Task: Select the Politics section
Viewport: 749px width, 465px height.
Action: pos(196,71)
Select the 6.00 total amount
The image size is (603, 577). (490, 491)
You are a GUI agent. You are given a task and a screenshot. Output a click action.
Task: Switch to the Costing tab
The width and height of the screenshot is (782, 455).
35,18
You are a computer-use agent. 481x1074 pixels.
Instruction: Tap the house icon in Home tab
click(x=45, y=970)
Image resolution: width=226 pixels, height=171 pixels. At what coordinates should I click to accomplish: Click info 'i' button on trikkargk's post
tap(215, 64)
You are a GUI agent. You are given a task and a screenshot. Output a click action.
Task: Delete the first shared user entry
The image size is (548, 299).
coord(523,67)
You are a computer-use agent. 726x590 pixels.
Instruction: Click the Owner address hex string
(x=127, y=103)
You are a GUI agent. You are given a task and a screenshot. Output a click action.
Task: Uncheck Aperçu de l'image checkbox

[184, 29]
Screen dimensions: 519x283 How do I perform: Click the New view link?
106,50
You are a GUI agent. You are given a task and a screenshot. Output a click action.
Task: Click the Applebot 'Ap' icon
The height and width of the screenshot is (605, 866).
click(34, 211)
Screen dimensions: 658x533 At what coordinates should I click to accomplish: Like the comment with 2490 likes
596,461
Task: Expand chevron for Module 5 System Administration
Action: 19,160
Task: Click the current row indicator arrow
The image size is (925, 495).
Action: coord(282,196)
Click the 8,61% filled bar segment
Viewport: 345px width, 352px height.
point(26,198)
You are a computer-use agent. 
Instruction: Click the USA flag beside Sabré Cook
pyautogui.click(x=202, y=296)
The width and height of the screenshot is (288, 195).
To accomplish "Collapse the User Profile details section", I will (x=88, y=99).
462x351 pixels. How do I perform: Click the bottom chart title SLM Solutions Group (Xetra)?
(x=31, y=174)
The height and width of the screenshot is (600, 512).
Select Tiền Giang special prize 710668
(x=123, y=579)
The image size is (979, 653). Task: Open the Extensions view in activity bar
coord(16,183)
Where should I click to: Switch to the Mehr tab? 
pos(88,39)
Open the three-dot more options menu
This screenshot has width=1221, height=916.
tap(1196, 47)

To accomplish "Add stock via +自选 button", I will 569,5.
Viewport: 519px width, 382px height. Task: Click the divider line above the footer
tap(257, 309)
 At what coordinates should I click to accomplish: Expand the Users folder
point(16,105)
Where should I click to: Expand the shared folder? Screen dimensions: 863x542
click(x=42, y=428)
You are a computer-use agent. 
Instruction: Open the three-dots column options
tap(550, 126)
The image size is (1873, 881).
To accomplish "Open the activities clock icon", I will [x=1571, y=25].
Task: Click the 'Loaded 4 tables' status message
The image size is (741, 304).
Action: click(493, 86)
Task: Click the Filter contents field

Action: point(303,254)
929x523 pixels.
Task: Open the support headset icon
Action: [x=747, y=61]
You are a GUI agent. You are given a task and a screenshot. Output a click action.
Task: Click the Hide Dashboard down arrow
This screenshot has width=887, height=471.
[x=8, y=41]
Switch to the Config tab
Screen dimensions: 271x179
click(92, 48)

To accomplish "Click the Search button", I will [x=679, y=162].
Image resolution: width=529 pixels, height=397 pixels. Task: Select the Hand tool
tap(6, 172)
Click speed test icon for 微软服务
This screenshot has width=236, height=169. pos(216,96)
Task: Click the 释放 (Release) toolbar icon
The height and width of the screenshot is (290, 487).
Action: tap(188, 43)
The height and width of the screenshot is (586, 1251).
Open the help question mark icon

*Goal of the exercise:* Where the word "will" shows up in a line of the entries above, copy that line.

*Solution to the exercise:*
To accomplish "Collapse the User Profile details section", I will (x=88, y=99).
To accomplish "Add stock via +自选 button", I will 569,5.
To accomplish "Open the activities clock icon", I will [x=1571, y=25].
To accomplish "Click the Search button", I will [x=679, y=162].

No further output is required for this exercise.